Au lendemain d’avertissements sur le risque d’une « guerre régionale », l’Iran a appelé lundi à l’ouverture de discussions avec Washington sur le dossier nucléaire, Donald Trump se disant pour sa part confiant sur la possibilité d’un accord.
« Le président Massoud Pezeshkian a ordonné l’ouverture de pourparlers avec les Etats-Unis », écrit l’agence de presse Fars, citant une source gouvernementale, sans préciser de date.
Après avoir fait planer la menace d’une intervention militaire et envoyé une dizaine de navires dans le Golfe, le président américain a dit dimanche espérer « trouver un accord » avec l’Iran.
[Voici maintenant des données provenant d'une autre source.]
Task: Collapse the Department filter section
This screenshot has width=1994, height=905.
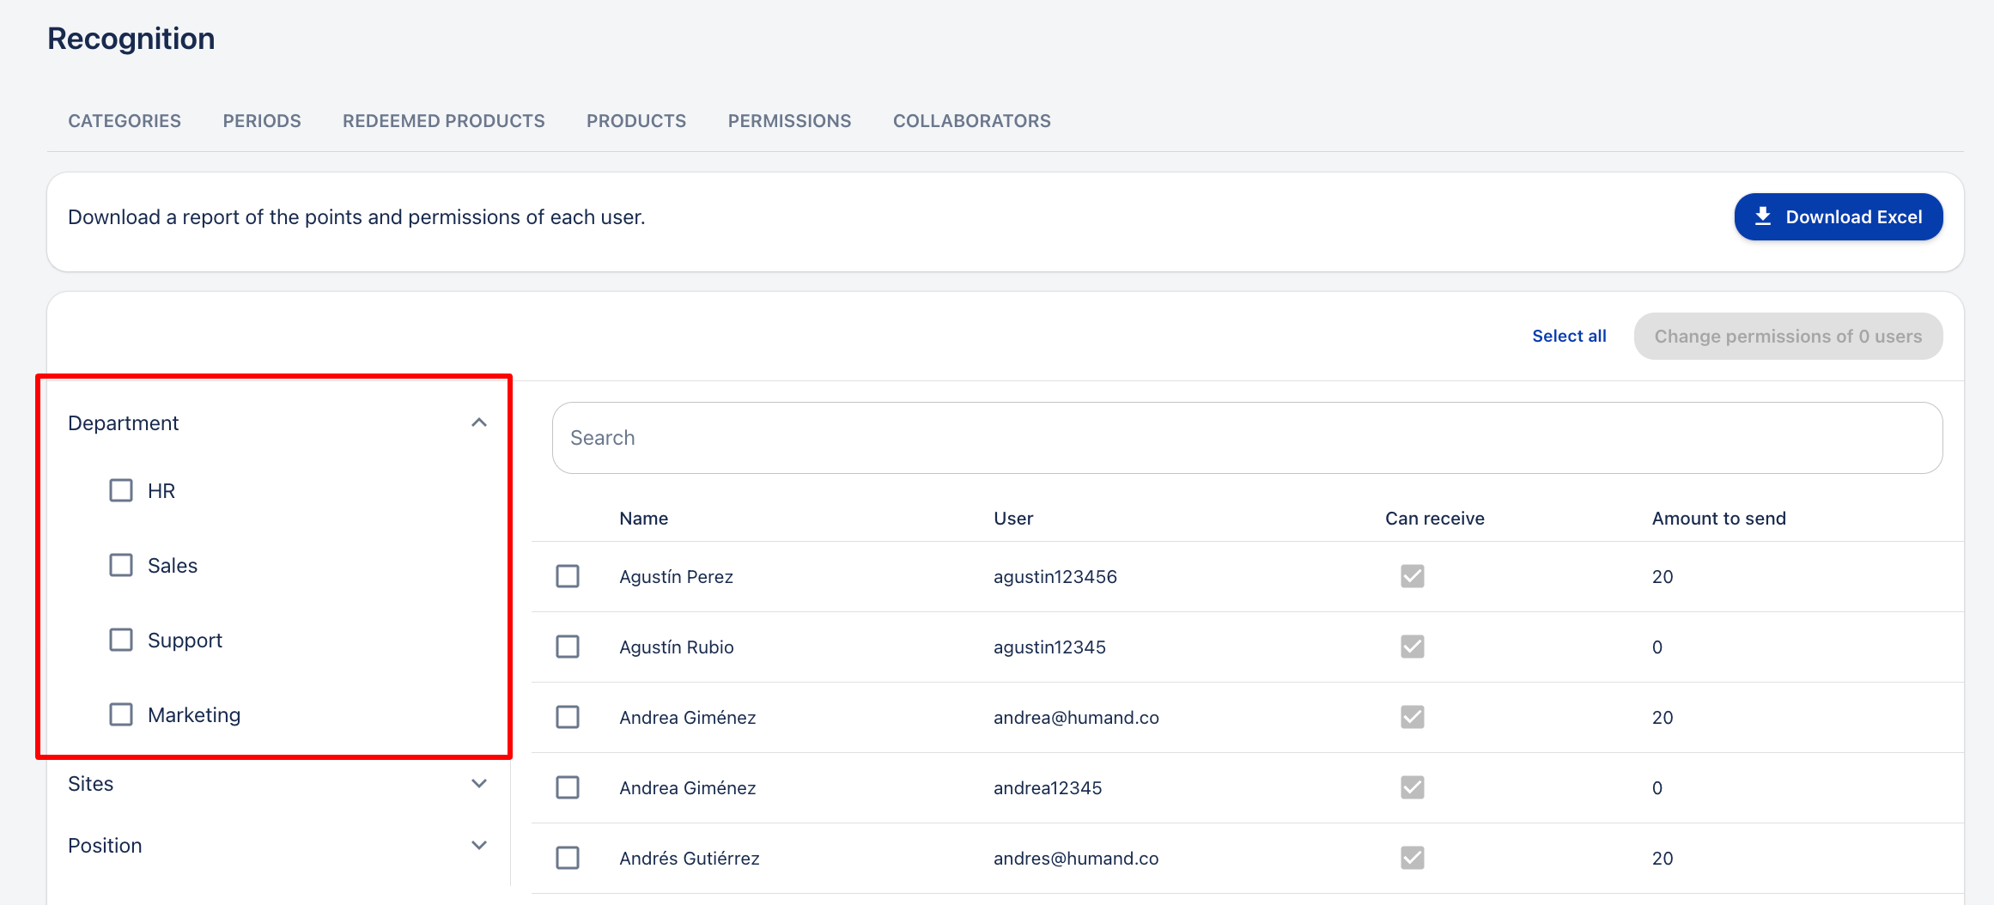Action: pos(479,422)
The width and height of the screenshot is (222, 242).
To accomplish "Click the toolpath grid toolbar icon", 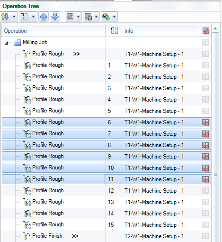I will coord(70,16).
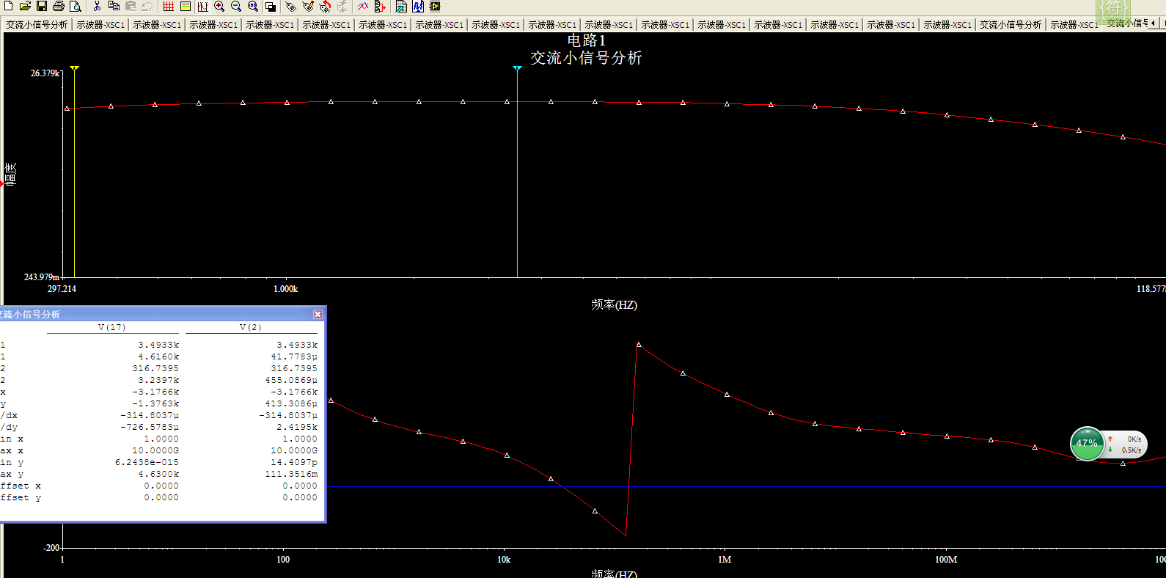This screenshot has width=1166, height=578.
Task: Click the New file icon
Action: pyautogui.click(x=8, y=7)
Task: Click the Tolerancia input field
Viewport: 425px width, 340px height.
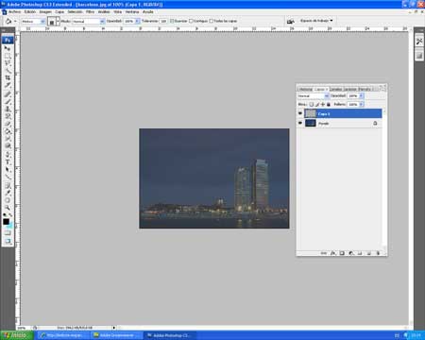Action: pos(163,21)
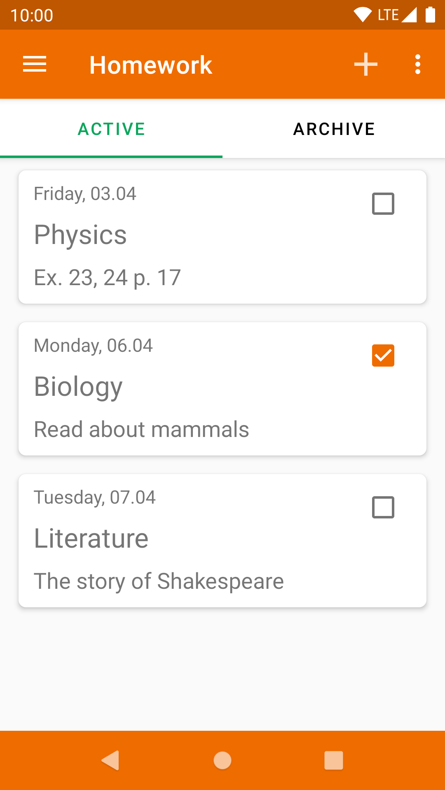This screenshot has width=445, height=790.
Task: Tap the Android home button
Action: click(223, 760)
« Les pays de la région servent de médiateurs pour l’échange de messages », a expliqué lundi le porte-parole de la diplomatie iranienne, alors que l’Iran et les Etats-Unis n’ont plus de relations diplomatiques depuis quatre décennies.
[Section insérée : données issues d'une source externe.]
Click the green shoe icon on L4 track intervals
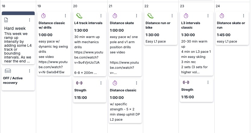This screenshot has width=252, height=133. [79, 16]
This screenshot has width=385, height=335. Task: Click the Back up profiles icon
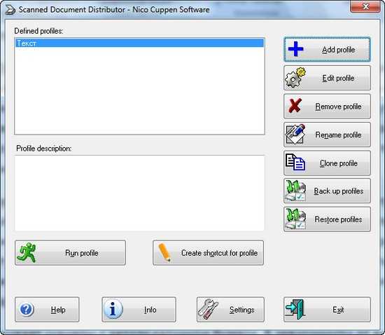(x=295, y=191)
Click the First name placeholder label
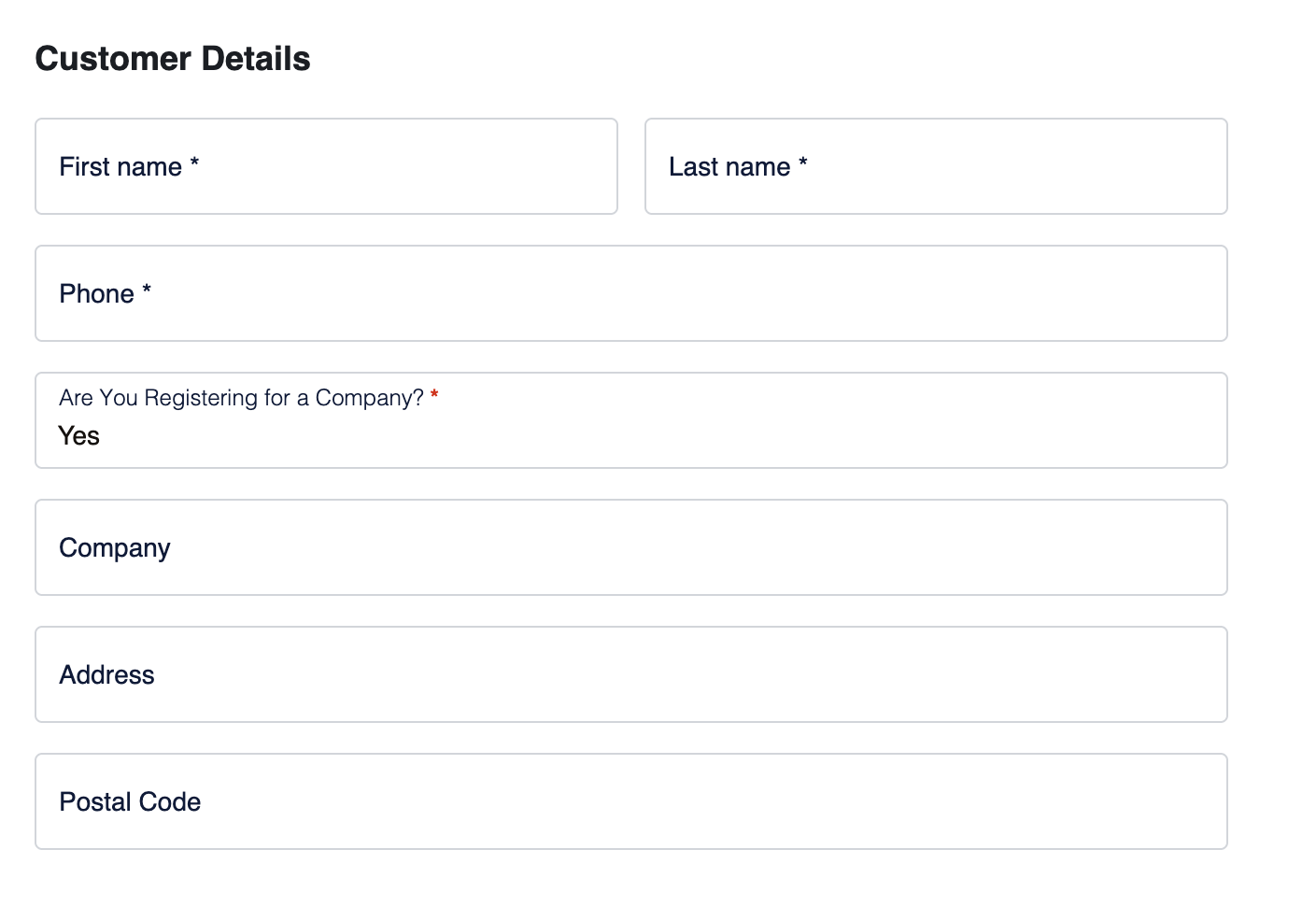1302x906 pixels. point(120,167)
Des consultations ont ainsi eu lieu avec l’Egypte, l’Arabie saoudite et la Turquie.
« Nous examinons et finalisons les détails de chaque étape du processus diplomatique, que nous espérons conclure dans les prochains jours. Cela concerne la méthode et le cadre de travail », a ajouté le porte-parole, lors d’une conférence de presse à laquelle l’AFP a assisté.
Téhéran a démenti avoir reçu une échéance de la part de Donald Trump : l’Iran « n’accepte jamais d’ultimatum », a réagi le porte-parole.